§ Exercise details
Each entry needs to appear again, retyped exactly as it is below.

(Records contained in a dataset)
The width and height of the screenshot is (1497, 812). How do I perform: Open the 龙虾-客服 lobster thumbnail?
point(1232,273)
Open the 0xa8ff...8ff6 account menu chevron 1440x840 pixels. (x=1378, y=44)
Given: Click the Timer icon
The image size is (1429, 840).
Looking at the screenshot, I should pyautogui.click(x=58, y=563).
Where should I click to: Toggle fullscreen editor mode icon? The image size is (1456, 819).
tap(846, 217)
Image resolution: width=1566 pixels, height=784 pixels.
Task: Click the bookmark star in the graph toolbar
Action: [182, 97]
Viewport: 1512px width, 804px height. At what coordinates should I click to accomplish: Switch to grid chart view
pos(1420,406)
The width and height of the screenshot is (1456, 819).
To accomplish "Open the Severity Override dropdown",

§ Result
The width and height of the screenshot is (1497, 812). How do I perform: Open the 龙虾-客服 lobster thumbnail?
point(1232,273)
Open the 0xa8ff...8ff6 account menu chevron 1440x840 pixels. (x=1378, y=44)
Given: Click the Timer icon
The image size is (1429, 840).
Looking at the screenshot, I should pyautogui.click(x=58, y=563).
Where should I click to: Toggle fullscreen editor mode icon? The image size is (1456, 819).
tap(846, 217)
Image resolution: width=1566 pixels, height=784 pixels.
Task: Click the bookmark star in the graph toolbar
Action: [182, 97]
Viewport: 1512px width, 804px height. At what coordinates should I click to accomplish: Switch to grid chart view
pos(1420,406)
The width and height of the screenshot is (1456, 819).
To accomplish "Open the Severity Override dropdown",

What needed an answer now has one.